* Try it *
Every line containing "computer" should be identified and copied from the data below.

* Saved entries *
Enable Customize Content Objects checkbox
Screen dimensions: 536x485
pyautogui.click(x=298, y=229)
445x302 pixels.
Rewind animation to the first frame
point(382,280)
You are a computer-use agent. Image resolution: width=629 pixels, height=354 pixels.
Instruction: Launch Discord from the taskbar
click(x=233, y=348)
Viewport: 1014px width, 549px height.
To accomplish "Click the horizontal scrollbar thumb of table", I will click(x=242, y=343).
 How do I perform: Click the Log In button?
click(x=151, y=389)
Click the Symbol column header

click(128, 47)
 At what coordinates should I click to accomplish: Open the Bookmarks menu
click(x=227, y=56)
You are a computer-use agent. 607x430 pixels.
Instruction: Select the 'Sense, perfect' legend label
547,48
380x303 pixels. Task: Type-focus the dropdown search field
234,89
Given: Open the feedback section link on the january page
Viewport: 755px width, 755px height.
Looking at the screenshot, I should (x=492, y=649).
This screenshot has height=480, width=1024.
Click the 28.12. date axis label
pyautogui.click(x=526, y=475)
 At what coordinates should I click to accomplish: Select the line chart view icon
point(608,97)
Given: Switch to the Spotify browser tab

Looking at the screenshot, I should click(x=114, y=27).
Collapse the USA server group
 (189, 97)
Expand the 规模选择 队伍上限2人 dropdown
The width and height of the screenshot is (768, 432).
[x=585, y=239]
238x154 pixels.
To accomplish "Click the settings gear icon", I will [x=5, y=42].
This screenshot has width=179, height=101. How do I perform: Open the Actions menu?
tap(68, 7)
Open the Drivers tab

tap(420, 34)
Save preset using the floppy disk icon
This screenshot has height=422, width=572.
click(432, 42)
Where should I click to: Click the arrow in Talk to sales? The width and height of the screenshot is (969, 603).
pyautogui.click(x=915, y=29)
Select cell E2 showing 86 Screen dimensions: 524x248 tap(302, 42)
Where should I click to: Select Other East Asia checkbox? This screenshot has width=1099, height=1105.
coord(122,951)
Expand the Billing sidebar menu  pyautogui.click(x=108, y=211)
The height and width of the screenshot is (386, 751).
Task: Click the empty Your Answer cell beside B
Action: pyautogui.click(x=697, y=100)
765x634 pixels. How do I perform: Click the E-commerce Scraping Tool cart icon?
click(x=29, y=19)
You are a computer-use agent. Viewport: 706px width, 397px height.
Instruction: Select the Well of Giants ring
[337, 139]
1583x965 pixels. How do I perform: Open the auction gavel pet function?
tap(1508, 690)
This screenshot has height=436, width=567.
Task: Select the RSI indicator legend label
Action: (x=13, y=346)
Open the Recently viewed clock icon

* Written reply *
You are a computer-use agent. Image resolution: width=629 pixels, height=354 pixels.
You are a computer-use agent. 607x430 pixels.
You are a computer-use agent. Viewport: 706px width, 397px height.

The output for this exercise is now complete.